- [DESCRIPTION OF THE TASK] Turn the records below into a JSON list of strings, with one string for each line and blank lines left out.

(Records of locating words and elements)

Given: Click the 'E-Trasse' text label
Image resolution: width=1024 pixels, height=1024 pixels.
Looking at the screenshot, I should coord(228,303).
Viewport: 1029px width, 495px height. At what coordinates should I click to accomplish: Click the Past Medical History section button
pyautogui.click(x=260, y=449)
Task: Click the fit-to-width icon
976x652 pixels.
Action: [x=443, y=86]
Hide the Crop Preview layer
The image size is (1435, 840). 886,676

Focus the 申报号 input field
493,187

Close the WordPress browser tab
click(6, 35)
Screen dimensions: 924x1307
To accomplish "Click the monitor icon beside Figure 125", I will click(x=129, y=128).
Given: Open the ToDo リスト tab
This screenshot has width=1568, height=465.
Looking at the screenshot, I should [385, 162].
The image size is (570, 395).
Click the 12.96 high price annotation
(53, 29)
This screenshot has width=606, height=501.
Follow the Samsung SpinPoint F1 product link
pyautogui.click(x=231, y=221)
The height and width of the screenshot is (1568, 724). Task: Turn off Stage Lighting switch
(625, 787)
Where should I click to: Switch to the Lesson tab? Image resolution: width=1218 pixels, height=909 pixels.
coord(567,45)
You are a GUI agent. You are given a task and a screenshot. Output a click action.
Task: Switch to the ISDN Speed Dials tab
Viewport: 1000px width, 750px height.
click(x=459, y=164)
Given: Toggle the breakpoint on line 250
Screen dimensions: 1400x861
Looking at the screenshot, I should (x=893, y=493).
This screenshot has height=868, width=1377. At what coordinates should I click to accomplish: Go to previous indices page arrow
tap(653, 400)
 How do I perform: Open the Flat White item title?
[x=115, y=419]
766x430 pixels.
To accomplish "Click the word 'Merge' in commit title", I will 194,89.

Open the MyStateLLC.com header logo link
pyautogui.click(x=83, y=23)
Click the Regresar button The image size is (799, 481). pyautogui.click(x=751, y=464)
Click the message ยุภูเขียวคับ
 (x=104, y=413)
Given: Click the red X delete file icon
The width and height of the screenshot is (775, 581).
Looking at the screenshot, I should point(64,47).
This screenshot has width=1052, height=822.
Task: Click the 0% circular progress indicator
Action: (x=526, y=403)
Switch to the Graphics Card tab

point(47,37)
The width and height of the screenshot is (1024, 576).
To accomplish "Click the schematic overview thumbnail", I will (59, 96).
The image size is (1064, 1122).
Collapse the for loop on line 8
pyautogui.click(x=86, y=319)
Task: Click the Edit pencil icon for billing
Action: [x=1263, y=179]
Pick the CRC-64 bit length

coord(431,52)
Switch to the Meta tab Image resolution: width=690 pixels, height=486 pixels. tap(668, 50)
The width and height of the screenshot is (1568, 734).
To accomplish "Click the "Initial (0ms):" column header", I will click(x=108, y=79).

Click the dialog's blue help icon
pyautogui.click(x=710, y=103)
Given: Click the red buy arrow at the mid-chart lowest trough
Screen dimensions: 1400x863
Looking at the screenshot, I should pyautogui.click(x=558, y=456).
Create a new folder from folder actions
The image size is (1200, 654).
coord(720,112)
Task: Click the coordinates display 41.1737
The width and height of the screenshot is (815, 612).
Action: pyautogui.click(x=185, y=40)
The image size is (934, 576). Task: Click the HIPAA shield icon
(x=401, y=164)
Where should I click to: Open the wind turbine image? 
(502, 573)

- [WRITTEN REPLY]
[
  "Given: Click the 'E-Trasse' text label",
  "Image resolution: width=1024 pixels, height=1024 pixels.",
  "Looking at the screenshot, I should coord(228,303).",
  "Viewport: 1029px width, 495px height. At what coordinates should I click to accomplish: Click the Past Medical History section button",
  "pyautogui.click(x=260, y=449)",
  "Task: Click the fit-to-width icon",
  "976x652 pixels.",
  "Action: [x=443, y=86]",
  "Hide the Crop Preview layer",
  "The image size is (1435, 840). 886,676",
  "Focus the 申报号 input field",
  "493,187",
  "Close the WordPress browser tab",
  "click(6, 35)",
  "Screen dimensions: 924x1307",
  "To accomplish \"Click the monitor icon beside Figure 125\", I will click(x=129, y=128).",
  "Given: Open the ToDo リスト tab",
  "This screenshot has width=1568, height=465.",
  "Looking at the screenshot, I should [385, 162].",
  "The image size is (570, 395).",
  "Click the 12.96 high price annotation",
  "(53, 29)",
  "This screenshot has width=606, height=501.",
  "Follow the Samsung SpinPoint F1 product link",
  "pyautogui.click(x=231, y=221)",
  "The height and width of the screenshot is (1568, 724). Task: Turn off Stage Lighting switch",
  "(625, 787)",
  "Where should I click to: Switch to the Lesson tab? Image resolution: width=1218 pixels, height=909 pixels.",
  "coord(567,45)",
  "You are a GUI agent. You are given a task and a screenshot. Output a click action.",
  "Task: Switch to the ISDN Speed Dials tab",
  "Viewport: 1000px width, 750px height.",
  "click(x=459, y=164)",
  "Given: Toggle the breakpoint on line 250",
  "Screen dimensions: 1400x861",
  "Looking at the screenshot, I should (x=893, y=493).",
  "This screenshot has height=868, width=1377. At what coordinates should I click to accomplish: Go to previous indices page arrow",
  "tap(653, 400)",
  " How do I perform: Open the Flat White item title?",
  "[x=115, y=419]",
  "766x430 pixels.",
  "To accomplish \"Click the word 'Merge' in commit title\", I will 194,89.",
  "Open the MyStateLLC.com header logo link",
  "pyautogui.click(x=83, y=23)",
  "Click the Regresar button The image size is (799, 481). pyautogui.click(x=751, y=464)",
  "Click the message ยุภูเขียวคับ",
  " (x=104, y=413)",
  "Given: Click the red X delete file icon",
  "The width and height of the screenshot is (775, 581).",
  "Looking at the screenshot, I should point(64,47).",
  "This screenshot has width=1052, height=822.",
  "Task: Click the 0% circular progress indicator",
  "Action: (x=526, y=403)",
  "Switch to the Graphics Card tab",
  "point(47,37)",
  "The width and height of the screenshot is (1024, 576).",
  "To accomplish \"Click the schematic overview thumbnail\", I will (59, 96).",
  "The image size is (1064, 1122).",
  "Collapse the for loop on line 8",
  "pyautogui.click(x=86, y=319)",
  "Task: Click the Edit pencil icon for billing",
  "Action: [x=1263, y=179]",
  "Pick the CRC-64 bit length",
  "coord(431,52)",
  "Switch to the Meta tab Image resolution: width=690 pixels, height=486 pixels. tap(668, 50)",
  "The width and height of the screenshot is (1568, 734).",
  "To accomplish \"Click the \"Initial (0ms):\" column header\", I will click(x=108, y=79).",
  "Click the dialog's blue help icon",
  "pyautogui.click(x=710, y=103)",
  "Given: Click the red buy arrow at the mid-chart lowest trough",
  "Screen dimensions: 1400x863",
  "Looking at the screenshot, I should pyautogui.click(x=558, y=456).",
  "Create a new folder from folder actions",
  "The image size is (1200, 654).",
  "coord(720,112)",
  "Task: Click the coordinates display 41.1737",
  "The width and height of the screenshot is (815, 612).",
  "Action: pyautogui.click(x=185, y=40)",
  "The image size is (934, 576). Task: Click the HIPAA shield icon",
  "(x=401, y=164)",
  "Where should I click to: Open the wind turbine image? ",
  "(502, 573)"
]